- IATA: none; ICAO: KMYJ; FAA LID: MYJ;

Summary
- Airport type: Public
- Owner: City of Mexico
- Serves: Mexico, Missouri
- Elevation AMSL: 823 ft / 251 m
- Coordinates: 39°09′27″N 091°49′06″W﻿ / ﻿39.15750°N 91.81833°W

Map
- Mexico Memorial Airport

Runways
| Direction | Length |  | Surface |
| ft | m |
| 6/24 | 5,501 | 1,677 | Concrete |
| 18/36 | 3,199 | 975 | Asphalt/Concrete |

Statistics (2010)
- Aircraft operations: 12,200
- Based aircraft: 35
- Source: Federal Aviation Administration

= Mexico Memorial Airport =

Airport in Missouri, United States

Mexico Memorial Airport is a city-owned public-use airport located three nautical miles (6 km) east of the central business district of Mexico, a city in Audrain County, Missouri, United States. This airport is included in the FAA's National Plan of Integrated Airport Systems for 2009–2013, which categorized it as a general aviation facility.

Although many U.S. airports use the same three-letter location identifier for the FAA and IATA, this facility is assigned MYJ by the FAA but has no designation from the IATA (which assigned MYJ to Matsuyama Airport in Japan).

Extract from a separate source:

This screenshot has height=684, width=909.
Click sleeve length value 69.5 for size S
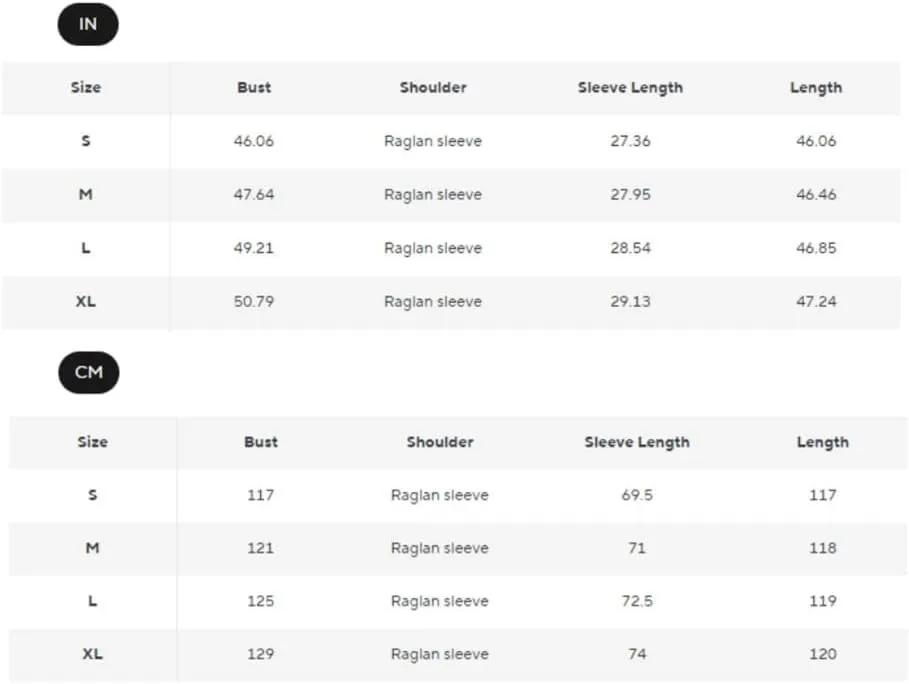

== Facilities and aircraft ==
Mexico Memorial Airport covers an area of 290 acre at an elevation of 823 feet (251 m) above mean sea level. It has two runways: 6/24 is 5,501 by 100 feet (1,677 x 30 m) with a concrete surface and 18/36 is 3,199 by 50 feet (975 x 15 m) with an asphalt and concrete surface.

For the 12-month period ending March 31, 2010, the airport had 12,200 aircraft operations, an average of 33 per day: 89% general aviation, 11% air taxi, and <1% military. At that time there were 35 aircraft based at this airport: 80% single-engine, 17% multi-engine, and 3% helicopter.

Zenith Aircraft Company designs, develops and manufactures kit aircraft. The company was founded in 1992 and is located at the airport. In 2017 the company celebrated its 25th anniversary.